- [PROBLEM] The copy must run from the line containing "Given: Click the 暂存记录 button" through the final line of the records, both included, exactly as written. It should contain no pictures.
##########
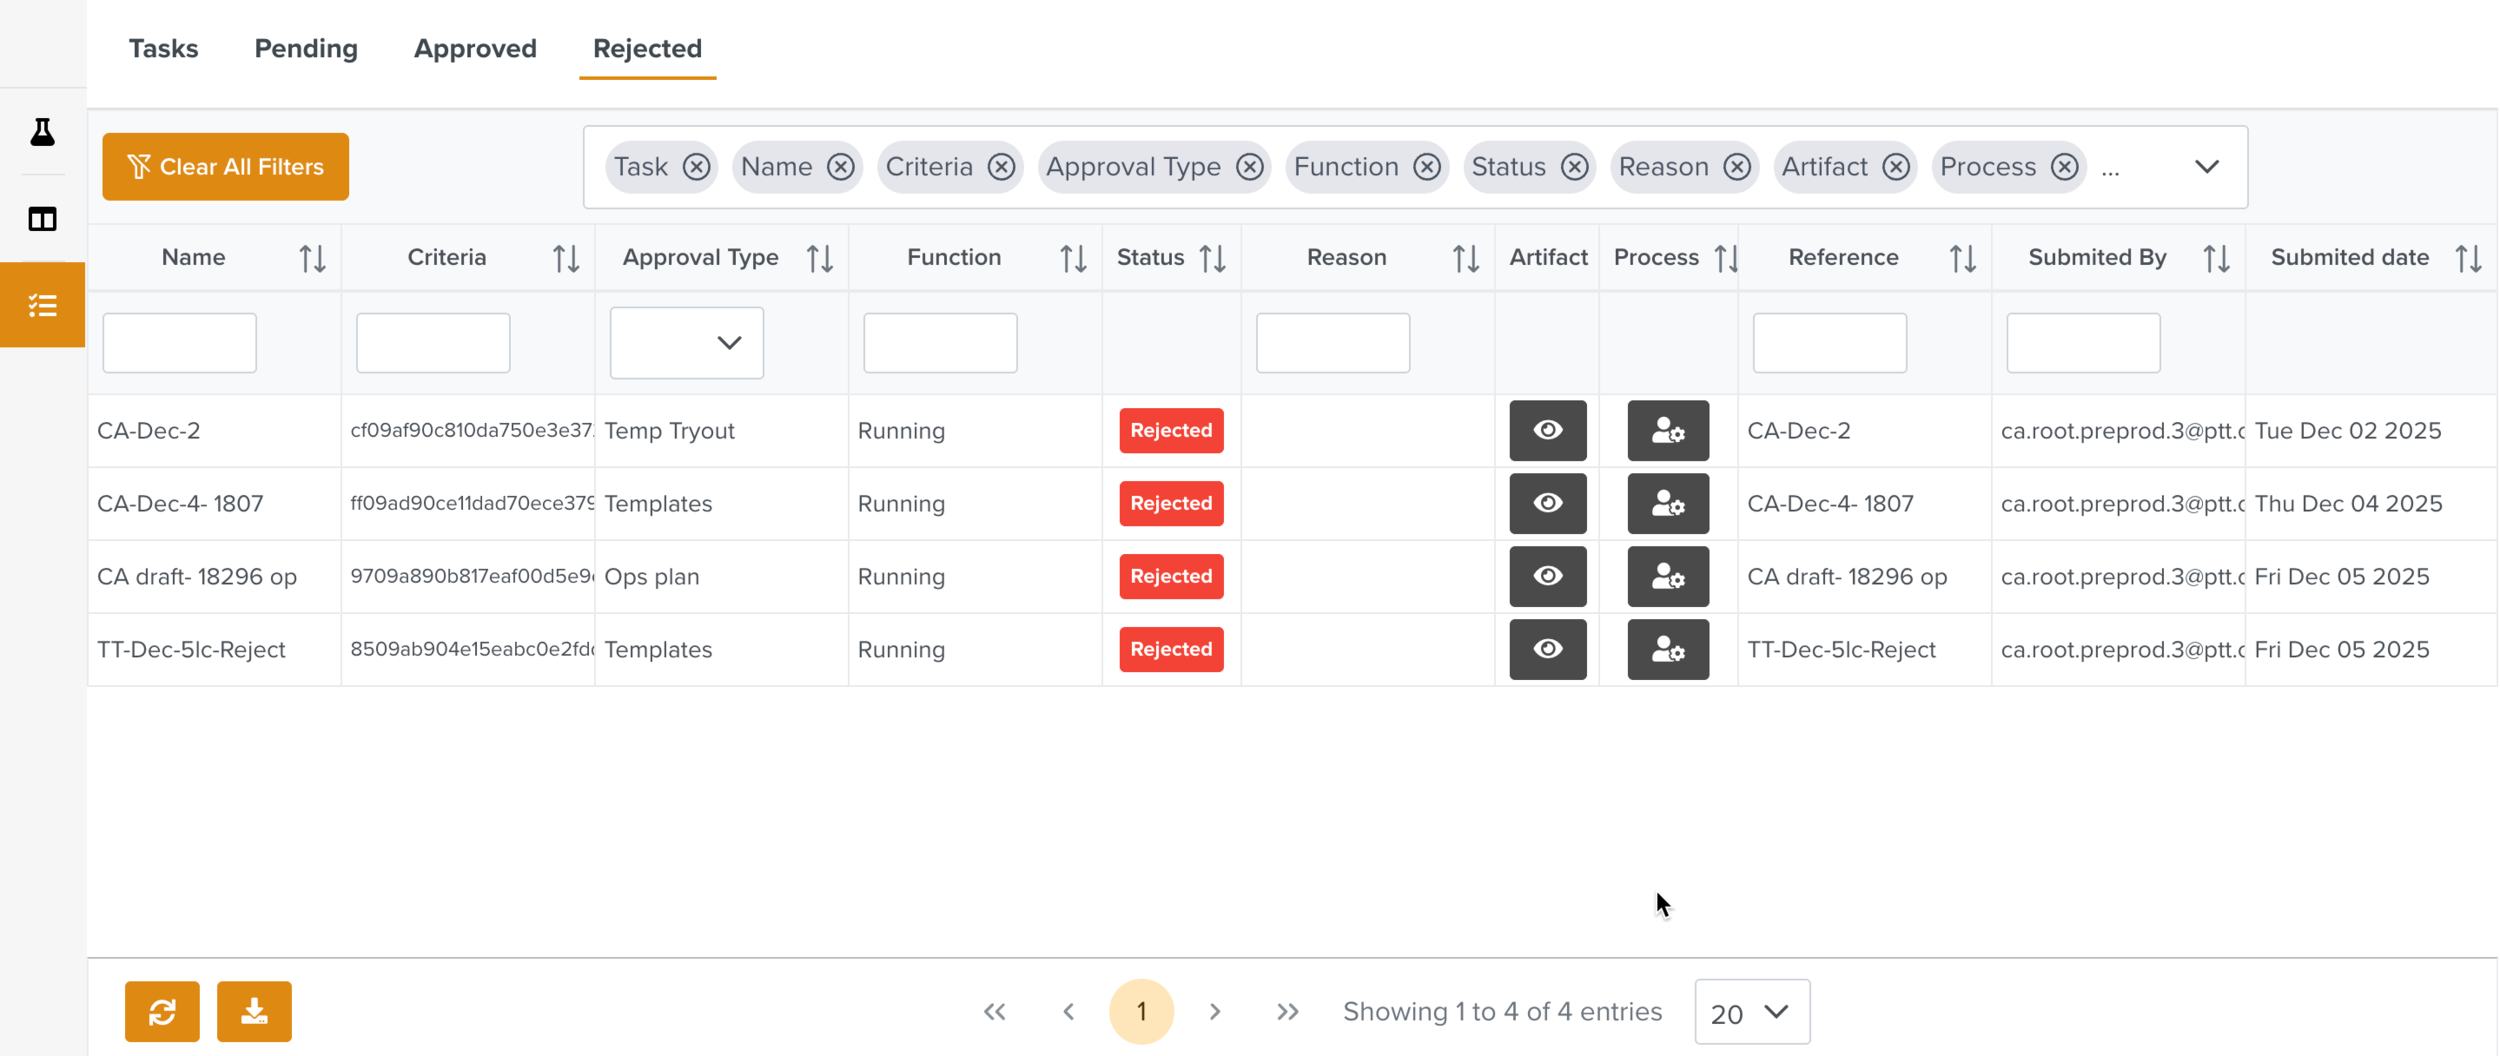Click the columns layout icon in the sidebar
This screenshot has height=1056, width=2500.
[x=42, y=219]
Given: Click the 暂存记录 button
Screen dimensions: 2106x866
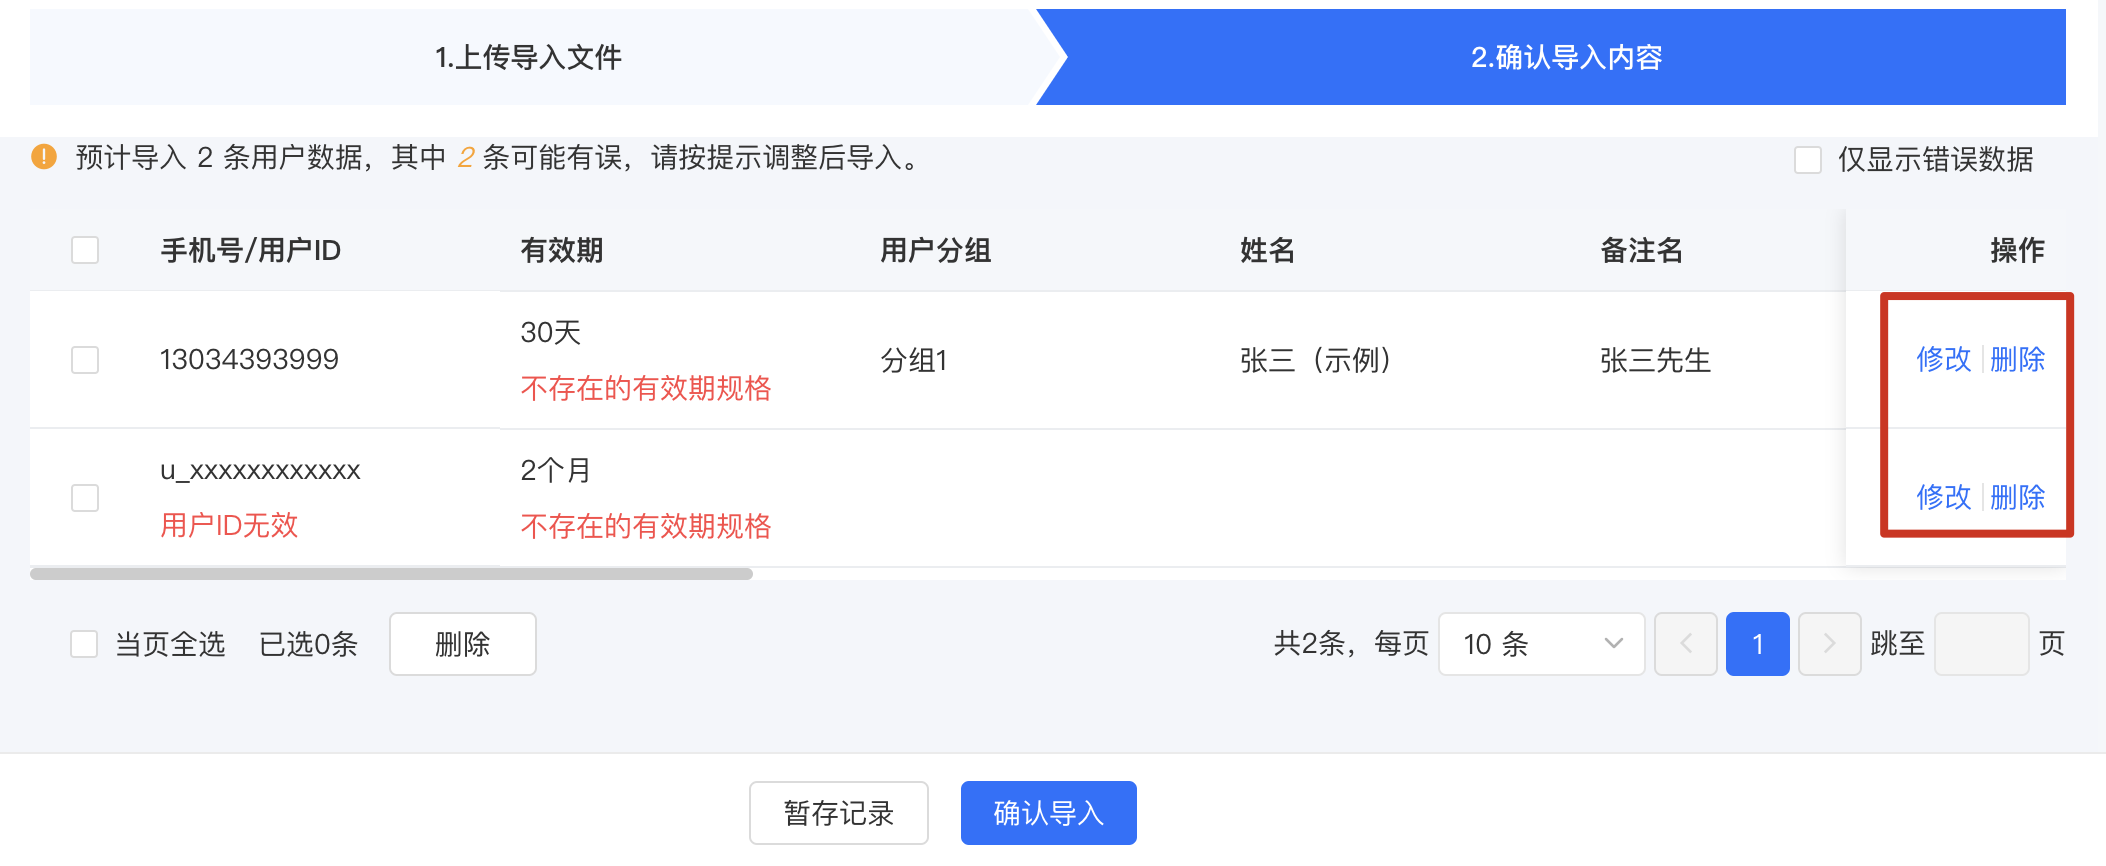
##########
- [EXERCISE OUTPUT]
Given: Click the 暂存记录 button
Screen dimensions: 2106x866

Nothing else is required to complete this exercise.